▽

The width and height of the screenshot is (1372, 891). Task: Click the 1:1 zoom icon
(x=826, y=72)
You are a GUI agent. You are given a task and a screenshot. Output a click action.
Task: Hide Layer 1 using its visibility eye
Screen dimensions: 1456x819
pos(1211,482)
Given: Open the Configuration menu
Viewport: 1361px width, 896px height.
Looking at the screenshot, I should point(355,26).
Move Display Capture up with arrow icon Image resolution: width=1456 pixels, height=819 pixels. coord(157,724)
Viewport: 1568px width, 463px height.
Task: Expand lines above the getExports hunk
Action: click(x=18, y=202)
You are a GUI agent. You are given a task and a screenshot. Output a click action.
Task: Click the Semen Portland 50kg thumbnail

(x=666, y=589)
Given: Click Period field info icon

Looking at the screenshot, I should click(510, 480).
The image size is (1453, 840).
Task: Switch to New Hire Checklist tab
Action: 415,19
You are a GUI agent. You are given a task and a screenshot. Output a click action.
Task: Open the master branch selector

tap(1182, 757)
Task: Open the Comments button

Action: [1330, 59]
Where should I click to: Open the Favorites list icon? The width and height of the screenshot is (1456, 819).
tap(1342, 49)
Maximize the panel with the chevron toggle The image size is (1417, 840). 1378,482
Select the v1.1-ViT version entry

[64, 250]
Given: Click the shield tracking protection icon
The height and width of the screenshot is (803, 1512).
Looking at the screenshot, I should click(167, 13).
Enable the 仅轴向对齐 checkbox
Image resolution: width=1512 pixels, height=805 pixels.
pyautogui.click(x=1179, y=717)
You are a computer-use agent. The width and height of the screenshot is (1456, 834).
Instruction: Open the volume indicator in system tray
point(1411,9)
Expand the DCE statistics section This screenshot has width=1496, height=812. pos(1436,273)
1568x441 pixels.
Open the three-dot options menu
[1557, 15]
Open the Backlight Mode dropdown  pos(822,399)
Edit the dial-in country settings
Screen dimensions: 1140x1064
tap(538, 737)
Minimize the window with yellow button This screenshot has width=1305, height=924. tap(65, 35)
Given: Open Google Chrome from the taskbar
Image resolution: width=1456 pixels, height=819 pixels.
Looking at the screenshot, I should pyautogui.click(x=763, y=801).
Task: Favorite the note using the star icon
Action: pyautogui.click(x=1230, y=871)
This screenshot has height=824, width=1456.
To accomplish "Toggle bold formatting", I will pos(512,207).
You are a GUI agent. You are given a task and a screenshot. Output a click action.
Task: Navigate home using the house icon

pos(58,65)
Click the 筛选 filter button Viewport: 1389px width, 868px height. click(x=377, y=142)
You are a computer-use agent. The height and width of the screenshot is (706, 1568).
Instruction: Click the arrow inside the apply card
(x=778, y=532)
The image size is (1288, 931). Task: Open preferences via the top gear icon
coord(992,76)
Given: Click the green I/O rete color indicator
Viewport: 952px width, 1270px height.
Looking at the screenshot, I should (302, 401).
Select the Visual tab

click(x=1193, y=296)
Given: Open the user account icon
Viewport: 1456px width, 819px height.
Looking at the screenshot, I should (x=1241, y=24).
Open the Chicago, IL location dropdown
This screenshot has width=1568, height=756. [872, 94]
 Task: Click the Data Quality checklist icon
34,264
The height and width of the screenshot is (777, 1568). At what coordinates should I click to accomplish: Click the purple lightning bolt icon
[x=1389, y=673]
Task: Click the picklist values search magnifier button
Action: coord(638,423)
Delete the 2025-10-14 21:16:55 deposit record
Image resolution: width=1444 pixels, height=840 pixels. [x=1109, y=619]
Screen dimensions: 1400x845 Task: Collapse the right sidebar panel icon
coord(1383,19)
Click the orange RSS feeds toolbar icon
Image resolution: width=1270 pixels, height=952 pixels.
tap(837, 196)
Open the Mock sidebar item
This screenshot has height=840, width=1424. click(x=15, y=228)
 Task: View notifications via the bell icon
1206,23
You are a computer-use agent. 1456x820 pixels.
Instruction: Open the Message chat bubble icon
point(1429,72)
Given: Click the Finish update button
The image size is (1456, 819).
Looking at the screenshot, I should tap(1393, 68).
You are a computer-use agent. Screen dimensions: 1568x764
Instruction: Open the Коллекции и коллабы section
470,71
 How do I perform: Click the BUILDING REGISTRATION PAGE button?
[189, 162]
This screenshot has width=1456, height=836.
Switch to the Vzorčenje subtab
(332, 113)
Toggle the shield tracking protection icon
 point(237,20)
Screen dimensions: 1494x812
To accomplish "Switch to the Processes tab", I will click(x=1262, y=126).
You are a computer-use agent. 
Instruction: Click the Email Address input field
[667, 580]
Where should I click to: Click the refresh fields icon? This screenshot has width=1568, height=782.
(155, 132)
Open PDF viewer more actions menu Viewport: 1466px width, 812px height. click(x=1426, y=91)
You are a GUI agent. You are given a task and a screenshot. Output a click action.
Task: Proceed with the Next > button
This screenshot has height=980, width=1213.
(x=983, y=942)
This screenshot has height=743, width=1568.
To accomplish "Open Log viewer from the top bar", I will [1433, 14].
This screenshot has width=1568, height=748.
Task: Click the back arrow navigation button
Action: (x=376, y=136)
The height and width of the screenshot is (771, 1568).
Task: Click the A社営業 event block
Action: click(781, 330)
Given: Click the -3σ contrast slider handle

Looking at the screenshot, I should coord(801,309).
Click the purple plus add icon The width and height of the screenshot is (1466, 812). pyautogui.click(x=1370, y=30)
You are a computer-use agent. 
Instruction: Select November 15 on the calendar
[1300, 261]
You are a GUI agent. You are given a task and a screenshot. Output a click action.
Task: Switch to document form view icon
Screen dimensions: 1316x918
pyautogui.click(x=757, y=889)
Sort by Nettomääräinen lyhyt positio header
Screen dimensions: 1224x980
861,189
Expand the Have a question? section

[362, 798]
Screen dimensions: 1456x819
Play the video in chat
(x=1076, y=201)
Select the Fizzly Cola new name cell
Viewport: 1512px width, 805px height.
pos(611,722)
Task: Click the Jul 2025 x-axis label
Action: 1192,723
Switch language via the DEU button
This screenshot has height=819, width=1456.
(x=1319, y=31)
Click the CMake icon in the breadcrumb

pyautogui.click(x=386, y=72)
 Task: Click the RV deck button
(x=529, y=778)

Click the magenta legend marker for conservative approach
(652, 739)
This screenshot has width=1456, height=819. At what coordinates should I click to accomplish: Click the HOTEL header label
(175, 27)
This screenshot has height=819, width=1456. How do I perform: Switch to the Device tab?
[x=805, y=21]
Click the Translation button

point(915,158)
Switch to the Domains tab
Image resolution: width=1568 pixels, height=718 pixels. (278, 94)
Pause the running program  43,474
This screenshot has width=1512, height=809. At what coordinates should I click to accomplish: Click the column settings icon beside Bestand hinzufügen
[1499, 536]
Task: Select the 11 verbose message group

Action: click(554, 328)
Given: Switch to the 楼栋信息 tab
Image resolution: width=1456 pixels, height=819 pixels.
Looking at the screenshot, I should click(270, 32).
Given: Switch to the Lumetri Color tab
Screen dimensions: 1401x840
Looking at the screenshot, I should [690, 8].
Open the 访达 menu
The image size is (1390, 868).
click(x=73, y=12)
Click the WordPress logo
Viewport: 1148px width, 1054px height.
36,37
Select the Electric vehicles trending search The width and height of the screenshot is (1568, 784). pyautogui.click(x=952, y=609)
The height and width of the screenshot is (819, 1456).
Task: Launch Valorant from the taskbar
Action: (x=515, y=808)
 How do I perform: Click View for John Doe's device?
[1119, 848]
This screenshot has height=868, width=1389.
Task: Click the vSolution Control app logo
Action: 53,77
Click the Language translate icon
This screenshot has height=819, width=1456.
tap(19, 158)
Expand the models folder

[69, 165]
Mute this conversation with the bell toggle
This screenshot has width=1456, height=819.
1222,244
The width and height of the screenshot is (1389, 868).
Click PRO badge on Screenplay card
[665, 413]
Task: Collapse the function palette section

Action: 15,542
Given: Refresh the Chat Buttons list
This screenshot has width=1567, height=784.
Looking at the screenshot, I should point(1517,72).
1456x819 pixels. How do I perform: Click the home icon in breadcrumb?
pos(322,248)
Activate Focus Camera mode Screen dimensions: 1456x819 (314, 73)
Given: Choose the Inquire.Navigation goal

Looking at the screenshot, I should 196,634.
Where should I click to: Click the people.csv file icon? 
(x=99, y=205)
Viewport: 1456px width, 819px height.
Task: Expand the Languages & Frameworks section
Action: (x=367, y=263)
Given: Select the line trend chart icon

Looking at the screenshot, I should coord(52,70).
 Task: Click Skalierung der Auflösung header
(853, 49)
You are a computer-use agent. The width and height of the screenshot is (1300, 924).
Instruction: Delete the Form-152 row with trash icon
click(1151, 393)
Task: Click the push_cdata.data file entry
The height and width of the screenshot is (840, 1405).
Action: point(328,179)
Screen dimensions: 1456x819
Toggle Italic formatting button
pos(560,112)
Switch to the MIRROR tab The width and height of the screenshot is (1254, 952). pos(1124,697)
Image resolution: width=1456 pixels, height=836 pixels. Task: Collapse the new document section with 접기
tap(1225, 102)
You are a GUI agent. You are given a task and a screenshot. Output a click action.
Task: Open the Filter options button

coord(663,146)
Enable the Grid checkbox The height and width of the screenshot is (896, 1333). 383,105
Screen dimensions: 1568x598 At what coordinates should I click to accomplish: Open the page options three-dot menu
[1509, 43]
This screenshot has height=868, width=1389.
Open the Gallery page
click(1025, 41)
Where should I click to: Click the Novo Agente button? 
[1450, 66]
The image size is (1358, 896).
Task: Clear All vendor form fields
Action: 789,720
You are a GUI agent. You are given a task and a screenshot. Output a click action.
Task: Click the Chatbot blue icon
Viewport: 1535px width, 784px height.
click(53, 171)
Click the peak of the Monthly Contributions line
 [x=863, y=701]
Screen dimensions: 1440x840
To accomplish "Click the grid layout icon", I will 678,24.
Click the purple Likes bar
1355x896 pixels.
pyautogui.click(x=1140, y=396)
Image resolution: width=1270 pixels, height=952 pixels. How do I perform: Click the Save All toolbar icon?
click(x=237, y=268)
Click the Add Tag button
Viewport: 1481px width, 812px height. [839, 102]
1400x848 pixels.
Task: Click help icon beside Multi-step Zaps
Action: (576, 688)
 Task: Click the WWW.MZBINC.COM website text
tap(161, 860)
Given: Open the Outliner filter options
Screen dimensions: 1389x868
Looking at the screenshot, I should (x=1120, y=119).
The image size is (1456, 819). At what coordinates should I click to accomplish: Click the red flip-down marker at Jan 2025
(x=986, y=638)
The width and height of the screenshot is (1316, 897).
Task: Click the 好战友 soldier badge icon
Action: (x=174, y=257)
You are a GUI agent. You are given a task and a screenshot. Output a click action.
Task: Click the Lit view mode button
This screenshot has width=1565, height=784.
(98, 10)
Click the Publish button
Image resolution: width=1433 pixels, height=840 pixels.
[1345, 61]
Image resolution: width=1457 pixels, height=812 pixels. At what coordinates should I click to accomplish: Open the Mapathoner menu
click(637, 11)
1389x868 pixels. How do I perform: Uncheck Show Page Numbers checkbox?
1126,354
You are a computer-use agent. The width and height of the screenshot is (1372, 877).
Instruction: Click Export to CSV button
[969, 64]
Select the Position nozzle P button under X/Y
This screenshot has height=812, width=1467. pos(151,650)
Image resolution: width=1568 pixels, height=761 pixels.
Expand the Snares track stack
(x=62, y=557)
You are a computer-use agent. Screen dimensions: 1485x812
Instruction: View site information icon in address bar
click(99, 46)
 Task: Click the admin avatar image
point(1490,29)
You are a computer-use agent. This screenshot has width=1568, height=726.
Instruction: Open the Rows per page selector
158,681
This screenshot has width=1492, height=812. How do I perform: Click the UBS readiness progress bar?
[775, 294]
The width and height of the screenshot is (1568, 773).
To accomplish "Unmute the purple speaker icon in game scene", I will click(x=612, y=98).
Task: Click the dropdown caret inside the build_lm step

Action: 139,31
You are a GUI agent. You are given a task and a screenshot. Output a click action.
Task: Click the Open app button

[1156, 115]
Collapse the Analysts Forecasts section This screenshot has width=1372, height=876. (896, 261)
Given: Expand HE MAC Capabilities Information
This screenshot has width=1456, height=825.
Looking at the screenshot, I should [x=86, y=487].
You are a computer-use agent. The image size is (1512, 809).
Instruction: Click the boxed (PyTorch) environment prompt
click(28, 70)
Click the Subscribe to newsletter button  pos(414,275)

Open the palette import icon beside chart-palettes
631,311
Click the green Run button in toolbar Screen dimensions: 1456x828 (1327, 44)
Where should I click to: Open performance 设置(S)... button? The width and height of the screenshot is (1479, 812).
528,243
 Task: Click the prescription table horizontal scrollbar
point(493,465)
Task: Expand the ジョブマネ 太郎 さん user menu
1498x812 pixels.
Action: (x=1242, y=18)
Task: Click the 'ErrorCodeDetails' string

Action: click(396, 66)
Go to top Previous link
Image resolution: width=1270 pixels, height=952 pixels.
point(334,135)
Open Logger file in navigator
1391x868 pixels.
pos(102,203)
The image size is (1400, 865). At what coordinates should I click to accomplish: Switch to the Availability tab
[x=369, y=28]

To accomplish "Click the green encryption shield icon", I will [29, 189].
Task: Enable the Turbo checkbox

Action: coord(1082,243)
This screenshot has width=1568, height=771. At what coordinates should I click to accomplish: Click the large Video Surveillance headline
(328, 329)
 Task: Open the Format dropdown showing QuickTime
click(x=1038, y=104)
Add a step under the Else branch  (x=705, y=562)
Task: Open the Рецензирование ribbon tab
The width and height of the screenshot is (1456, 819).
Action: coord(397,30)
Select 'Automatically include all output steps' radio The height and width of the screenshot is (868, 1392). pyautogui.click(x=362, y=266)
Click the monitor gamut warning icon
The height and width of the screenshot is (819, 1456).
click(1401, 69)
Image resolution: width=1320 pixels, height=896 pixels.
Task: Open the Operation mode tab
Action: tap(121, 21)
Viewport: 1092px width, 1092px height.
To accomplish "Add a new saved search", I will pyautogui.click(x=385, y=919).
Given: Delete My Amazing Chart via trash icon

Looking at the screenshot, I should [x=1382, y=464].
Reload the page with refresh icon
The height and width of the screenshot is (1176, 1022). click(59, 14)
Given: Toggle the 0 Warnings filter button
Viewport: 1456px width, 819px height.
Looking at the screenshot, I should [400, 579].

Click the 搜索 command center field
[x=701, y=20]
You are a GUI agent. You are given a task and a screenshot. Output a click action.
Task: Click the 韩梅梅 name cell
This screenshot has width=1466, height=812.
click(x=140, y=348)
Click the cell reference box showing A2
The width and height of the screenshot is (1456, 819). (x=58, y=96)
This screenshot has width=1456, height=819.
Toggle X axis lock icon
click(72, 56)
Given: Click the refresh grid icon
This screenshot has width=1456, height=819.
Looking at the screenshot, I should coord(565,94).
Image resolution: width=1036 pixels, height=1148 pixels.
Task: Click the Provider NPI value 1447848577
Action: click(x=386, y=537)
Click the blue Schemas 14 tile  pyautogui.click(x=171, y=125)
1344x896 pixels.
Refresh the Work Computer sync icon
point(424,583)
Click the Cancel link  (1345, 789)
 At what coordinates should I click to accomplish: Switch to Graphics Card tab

△

Beginning at the line that contains "Refresh the Work Computer sync icon", give again every line down to the end of the material, exactly as written, and stop there.

Refresh the Work Computer sync icon
point(424,583)
Click the Cancel link  (1345, 789)
 At what coordinates should I click to accomplish: Switch to Graphics Card tab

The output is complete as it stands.